GIVEN REQUEST 1. Retype the television review verbatim, everything from "Screens: BBC One" down to "an international scale.".
GIVEN REQUEST 2. Extend the review of The Field of Blood, beginning immediately after its final sentence.
-- START OF PASSAGE PROVIDED --
Screens: BBC One

Scotland Reminds Us All Why We Didn't Love The '80s

Al Lowe rides the Wheel of Murder down the contentious alleys of Glasgow with The Field Of Blood.

Ah, summer, when adventurous travelers seek new experiences among the world’s most beautiful landmarks. London! Tokyo! The blood-spattered tulip fields of Holland! The crapulent evidence lockers of Milan! Uh, what? Before you go, check with Al Lowe as she TV-travels the globe to investigate how murder gets done on an international scale.

The Show The Field of Blood, based on the great Paddy Meehan series of books by Denise Mina. It is currently streaming on Acorn.TV and, if you don't mind what appear to be Chinese subtitles, an episode or two is also available on YouTube. The BBC doesn't seem too arsed by this, possibly because the show was broadcast in 2011 and 2013, but you can watch the whole thing on Acorn and I highly recommend you do. The two sets of two one-hour episodes make it possible to watch it over two nights, in fact, though you will surely cry when you realize there's one more Paddy book left unfilmed and I can find no mention of plans to do it. More's the pity, because it's great.
-- END OF PASSAGE PROVIDED --
-- START OF DATA ROWS --
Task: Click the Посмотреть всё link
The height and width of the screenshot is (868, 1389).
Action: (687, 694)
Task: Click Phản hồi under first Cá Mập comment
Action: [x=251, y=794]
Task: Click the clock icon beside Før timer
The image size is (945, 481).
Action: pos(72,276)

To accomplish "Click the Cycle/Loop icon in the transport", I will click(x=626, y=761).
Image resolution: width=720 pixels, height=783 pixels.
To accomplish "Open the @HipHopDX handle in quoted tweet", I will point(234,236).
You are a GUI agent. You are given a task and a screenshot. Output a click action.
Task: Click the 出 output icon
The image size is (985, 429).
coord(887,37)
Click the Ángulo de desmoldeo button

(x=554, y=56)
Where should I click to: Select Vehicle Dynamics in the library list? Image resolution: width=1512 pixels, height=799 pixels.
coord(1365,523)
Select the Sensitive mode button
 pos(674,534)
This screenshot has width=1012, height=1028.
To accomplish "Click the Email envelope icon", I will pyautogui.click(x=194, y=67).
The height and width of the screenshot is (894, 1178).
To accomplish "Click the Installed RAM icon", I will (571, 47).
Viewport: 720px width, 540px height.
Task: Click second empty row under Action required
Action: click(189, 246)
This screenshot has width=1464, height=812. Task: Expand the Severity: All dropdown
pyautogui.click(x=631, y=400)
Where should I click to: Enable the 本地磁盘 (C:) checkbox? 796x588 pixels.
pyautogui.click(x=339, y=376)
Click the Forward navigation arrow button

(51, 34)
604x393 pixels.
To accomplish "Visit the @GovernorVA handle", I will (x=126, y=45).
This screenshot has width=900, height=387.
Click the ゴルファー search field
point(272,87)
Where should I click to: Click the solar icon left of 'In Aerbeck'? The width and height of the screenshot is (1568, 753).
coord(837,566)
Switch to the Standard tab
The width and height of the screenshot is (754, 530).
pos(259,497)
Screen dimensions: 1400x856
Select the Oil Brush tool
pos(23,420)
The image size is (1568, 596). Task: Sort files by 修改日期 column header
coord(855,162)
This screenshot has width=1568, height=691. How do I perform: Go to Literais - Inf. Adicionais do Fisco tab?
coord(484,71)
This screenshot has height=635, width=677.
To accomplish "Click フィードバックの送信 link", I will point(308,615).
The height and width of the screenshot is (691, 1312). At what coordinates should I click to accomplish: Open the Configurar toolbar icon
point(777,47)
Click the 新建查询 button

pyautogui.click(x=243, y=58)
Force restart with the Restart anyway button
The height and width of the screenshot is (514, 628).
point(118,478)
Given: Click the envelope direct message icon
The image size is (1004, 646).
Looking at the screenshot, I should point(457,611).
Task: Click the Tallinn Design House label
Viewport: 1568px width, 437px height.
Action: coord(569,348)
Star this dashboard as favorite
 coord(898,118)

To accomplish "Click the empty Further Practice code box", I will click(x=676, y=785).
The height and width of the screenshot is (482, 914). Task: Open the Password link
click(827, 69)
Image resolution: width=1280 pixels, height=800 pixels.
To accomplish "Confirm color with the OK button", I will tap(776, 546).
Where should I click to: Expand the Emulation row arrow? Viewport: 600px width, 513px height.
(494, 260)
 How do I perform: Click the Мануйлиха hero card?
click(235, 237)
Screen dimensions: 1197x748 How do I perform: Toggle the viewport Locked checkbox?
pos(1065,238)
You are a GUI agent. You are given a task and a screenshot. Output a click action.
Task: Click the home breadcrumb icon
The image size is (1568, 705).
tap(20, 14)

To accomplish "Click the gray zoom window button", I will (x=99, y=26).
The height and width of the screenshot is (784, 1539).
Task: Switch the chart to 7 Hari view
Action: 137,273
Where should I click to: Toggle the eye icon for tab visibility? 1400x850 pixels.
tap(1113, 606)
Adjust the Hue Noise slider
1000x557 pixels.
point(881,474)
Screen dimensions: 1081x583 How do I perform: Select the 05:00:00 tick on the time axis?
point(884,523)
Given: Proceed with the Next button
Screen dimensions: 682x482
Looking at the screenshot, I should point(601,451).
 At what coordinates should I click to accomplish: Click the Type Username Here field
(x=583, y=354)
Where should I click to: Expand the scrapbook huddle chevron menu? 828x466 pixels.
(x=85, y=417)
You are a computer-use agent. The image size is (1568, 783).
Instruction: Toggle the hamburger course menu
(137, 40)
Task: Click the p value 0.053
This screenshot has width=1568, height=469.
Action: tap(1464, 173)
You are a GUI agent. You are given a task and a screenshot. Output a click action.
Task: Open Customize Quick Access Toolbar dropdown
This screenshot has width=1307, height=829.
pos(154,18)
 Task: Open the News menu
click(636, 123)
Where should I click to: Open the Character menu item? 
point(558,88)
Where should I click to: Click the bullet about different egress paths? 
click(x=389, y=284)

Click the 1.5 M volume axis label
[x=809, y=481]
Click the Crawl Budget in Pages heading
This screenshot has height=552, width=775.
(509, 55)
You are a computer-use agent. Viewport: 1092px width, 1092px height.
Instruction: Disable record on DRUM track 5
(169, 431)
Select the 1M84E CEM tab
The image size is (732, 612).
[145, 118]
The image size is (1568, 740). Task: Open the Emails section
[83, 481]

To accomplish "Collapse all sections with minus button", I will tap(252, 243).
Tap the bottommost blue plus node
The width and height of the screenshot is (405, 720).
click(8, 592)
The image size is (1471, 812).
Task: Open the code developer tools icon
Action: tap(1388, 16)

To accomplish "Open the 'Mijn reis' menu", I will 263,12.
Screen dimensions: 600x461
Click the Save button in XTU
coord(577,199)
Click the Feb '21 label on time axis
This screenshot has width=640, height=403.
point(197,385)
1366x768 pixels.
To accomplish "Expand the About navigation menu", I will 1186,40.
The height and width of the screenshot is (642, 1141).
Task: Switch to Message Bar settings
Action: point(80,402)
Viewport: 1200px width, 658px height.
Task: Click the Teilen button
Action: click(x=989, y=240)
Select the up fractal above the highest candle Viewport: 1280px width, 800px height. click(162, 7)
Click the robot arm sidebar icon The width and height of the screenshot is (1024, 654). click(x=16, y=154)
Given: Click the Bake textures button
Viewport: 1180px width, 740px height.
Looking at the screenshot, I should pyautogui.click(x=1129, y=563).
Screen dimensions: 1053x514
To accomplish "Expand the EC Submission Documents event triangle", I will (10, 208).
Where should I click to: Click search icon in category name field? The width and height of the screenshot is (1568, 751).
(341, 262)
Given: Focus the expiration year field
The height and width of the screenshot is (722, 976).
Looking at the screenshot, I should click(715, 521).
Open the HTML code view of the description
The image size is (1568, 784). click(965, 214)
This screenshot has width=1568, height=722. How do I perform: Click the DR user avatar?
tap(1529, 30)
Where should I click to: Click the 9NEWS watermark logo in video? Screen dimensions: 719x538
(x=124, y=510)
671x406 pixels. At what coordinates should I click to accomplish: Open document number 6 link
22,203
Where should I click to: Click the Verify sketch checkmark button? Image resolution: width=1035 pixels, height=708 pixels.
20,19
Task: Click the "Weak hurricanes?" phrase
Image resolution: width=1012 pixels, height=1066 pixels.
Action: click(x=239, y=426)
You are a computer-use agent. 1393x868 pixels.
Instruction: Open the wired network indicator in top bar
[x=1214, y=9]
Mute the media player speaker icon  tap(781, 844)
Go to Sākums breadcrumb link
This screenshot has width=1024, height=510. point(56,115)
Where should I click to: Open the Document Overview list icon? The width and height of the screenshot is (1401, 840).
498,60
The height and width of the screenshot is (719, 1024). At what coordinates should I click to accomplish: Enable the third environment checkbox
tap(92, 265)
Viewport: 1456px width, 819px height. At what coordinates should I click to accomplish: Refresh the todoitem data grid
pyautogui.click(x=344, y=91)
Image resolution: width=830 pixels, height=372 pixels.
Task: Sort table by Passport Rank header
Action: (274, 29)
-- END OF DATA ROWS --
TASK RESPONSE 1.
Screens: BBC One

Scotland Reminds Us All Why We Didn't Love The '80s

Al Lowe rides the Wheel of Murder down the contentious alleys of Glasgow with The Field Of Blood.

Ah, summer, when adventurous travelers seek new experiences among the world’s most beautiful landmarks. London! Tokyo! The blood-spattered tulip fields of Holland! The crapulent evidence lockers of Milan! Uh, what? Before you go, check with Al Lowe as she TV-travels the globe to investigate how murder gets done on an international scale.

TASK RESPONSE 2.
The Formula Paddy, like our girls Dicte and Annika Bengtzon, is a reporter and thus fraternizes daily with your various newsroom scumbags and bums, all of whom are perfectly represented here from the curmudgeonly drunk old-timers to the burnt-out but upstanding managing editor. What sets this story apart and makes it so eminently watchable is Paddy. First of all, she's at the very start of her career and, in 1980s Glasgow, her ambition to even have a career, much less one in the ultimate boys' club, is both rare and dangerous, indeed, particularly considering the entirely separate but equally difficult formula of her home life: an ultra-Catholic Irish mom and a hardworking dad who is nonetheless two steps from the dole at all times, as most Scots were at the time.

"[Location] Was Like Another Character" Because this is a period piece (cry with me that the 1980s now qualify as "period"), they have to work around the modern streets of Glasgow, and use interiors to really bring the grit of 1982. It was such an industrial, heavy time in the UK, and everything here is in line with that, from the oppressive fashions ("What are you wearing to the Simple Minds show, me hen?" "Oh, a shirt, a sweater, a vest, a coat, two belts, nine bracelets, tights, pants and a skirt!") to Paddy's blunt bangs falling constantly in her eyes, to the vague awareness that none of these people have ever been truly warm in their lives.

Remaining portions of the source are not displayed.